Respecto a Neo4J cabe mencionar que de entre todas las versiones disponibles en el site, hemos buscado aquella que nos ofrecía más rendimiento en modo local ya que por ejemplo a partir de la versión 2.0 empieza a estar más diseñada para versiones distribuidas y por lo tanto no sería tan eficiente para nuestros experimentos. Otro punto importante a comentar como conclusión es la impotencias de no poder almacenar solamente doubles y strings en los Nodos. Si nuestro experimento necesitará almacenar otro tipo de información, deberíamos transformar la estructura a string y después realizar las conversiones que deseamos, con un coste computacional muy elevado.

Por último presentamos una comparación de resultados, para ver claramente las diferencias de tiempo para cada implementación. Recordamos que en la sección 6.3 de este capítulo pueden encontrar el tamaño de las bases de datos utilizadas.

Resultados de la función Score basado en Kernels los sistemas Neo4J, Titan
Cassandra y MongoDb — 7.39 Resultados de la función Score basado en Kernels los sistemas Neo4J, Titan Cassandra y MongoDb

7.6 Conclusión final

Menos Cassandra, el resto de sistemas han conseguido realizar de una forma más o menos rápida, aplicar la función ranking a grandes bases de datos.

Las conclusiones, para una base de datos local, siempre será más fácil de gestionar y de realizar las consultas en una base de datos orientadas a grafos. En los diferentes diagramas mostrados en el proyecto siempre hemos seguido como referencia estas estructuras para crear después los documentos o las columnas de otros sistemas, ya que es mucho más fácil de entender un grafo que no un documento JSON o una column.

Aparte del detalle del rendimiento, los lenguajes nativos utilizados en todos los sistema han sido muy fáciles de entender, pero siempre resultaba más fácil realizar los cálculos o buscar comprobaciones en Neo4J que en Cassandra por ejemplo. Además actualmente en el mercado podemos encontrar muchas aplicaciones que ayudan a gestionar estos sistemas orientados a grafos.

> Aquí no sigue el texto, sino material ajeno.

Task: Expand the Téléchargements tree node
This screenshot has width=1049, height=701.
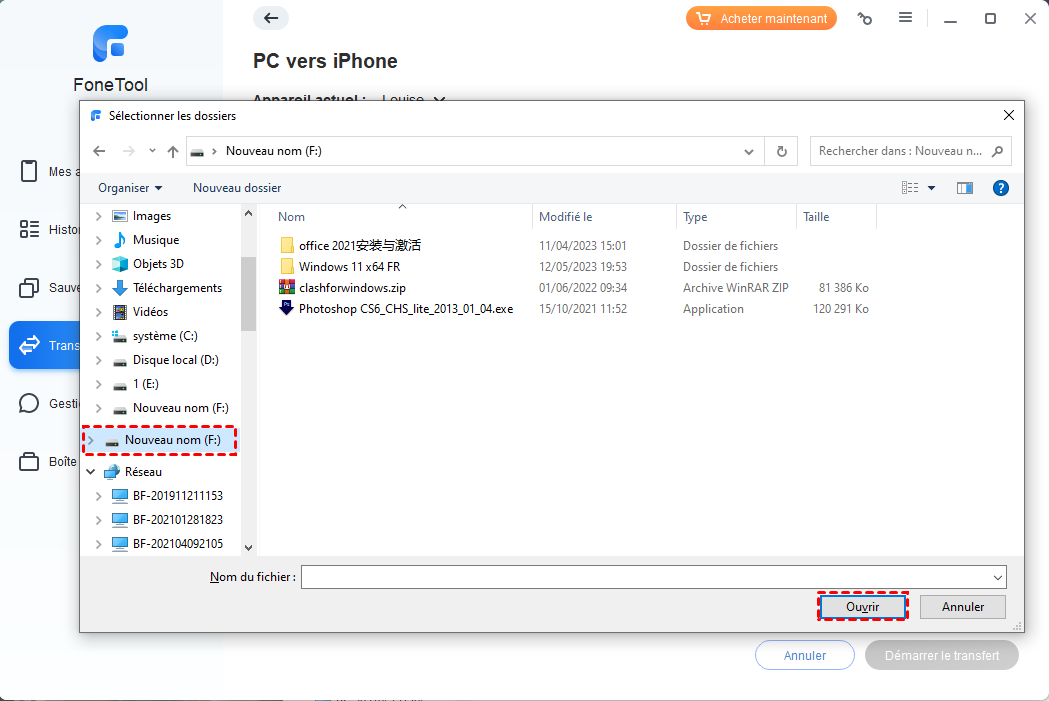Action: 98,288
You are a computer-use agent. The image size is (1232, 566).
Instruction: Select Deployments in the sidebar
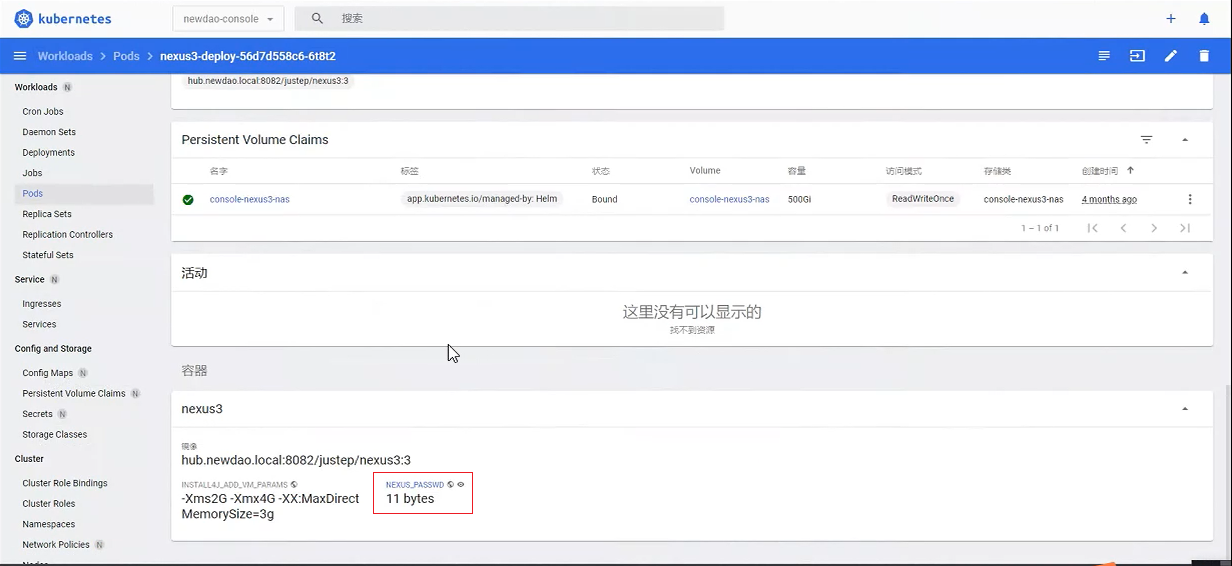49,153
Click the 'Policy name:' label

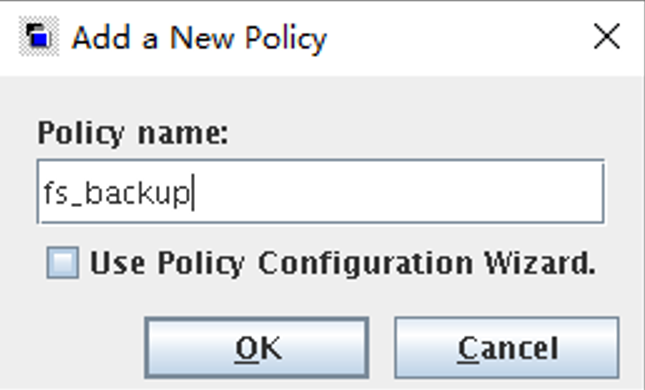tap(133, 133)
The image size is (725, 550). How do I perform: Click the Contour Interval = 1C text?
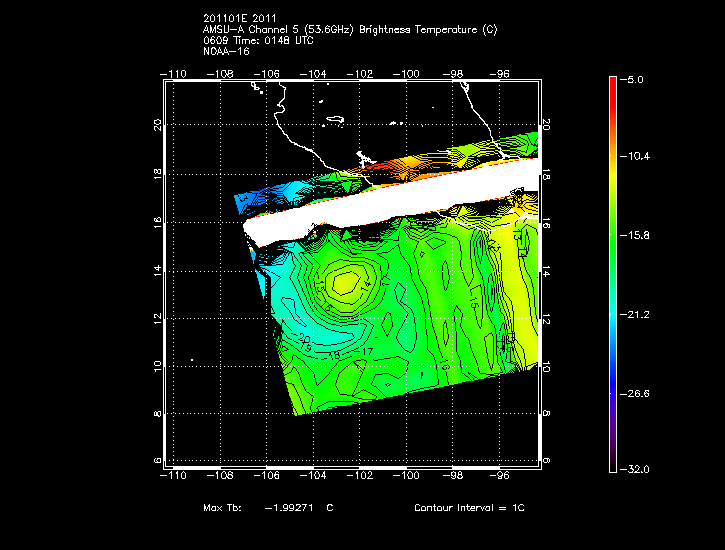pyautogui.click(x=469, y=508)
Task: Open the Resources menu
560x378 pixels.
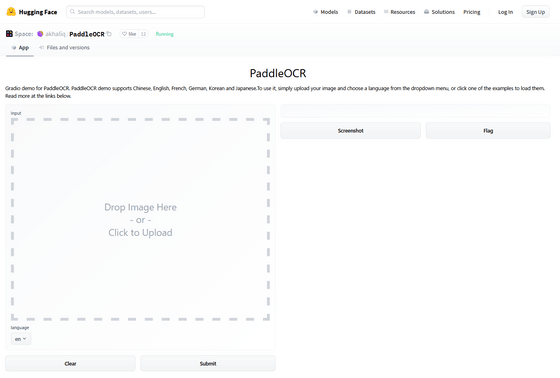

Respecto a la comparación entre los sistema NoSQL y otro MYSQL, aunque las bases de datos MYSQL tienen mejores prestaciones en versiones locales, son muy difíciles de gestionar y requieren un nivel avanzado para aplicar algoritmos complejos. En cambio las bases de datos Neo4J simplifican mucho las cosas y permiten gente iniciada en la informática poder realizar tareas más fácilmente.

7.7. Trabajo Futuro

En este último apartado de la memoria, veremos qué extensiones se podrían realizar al proyecto desarrollado. Una de las mejoras que se debería realizar es la la distribución de las bases de datos en varios servidores y compara entonces sus rendimientos

Otras mejoras que se podrían añadir sería comparar el rendimiento de Neo4J con las bases de datos SQL.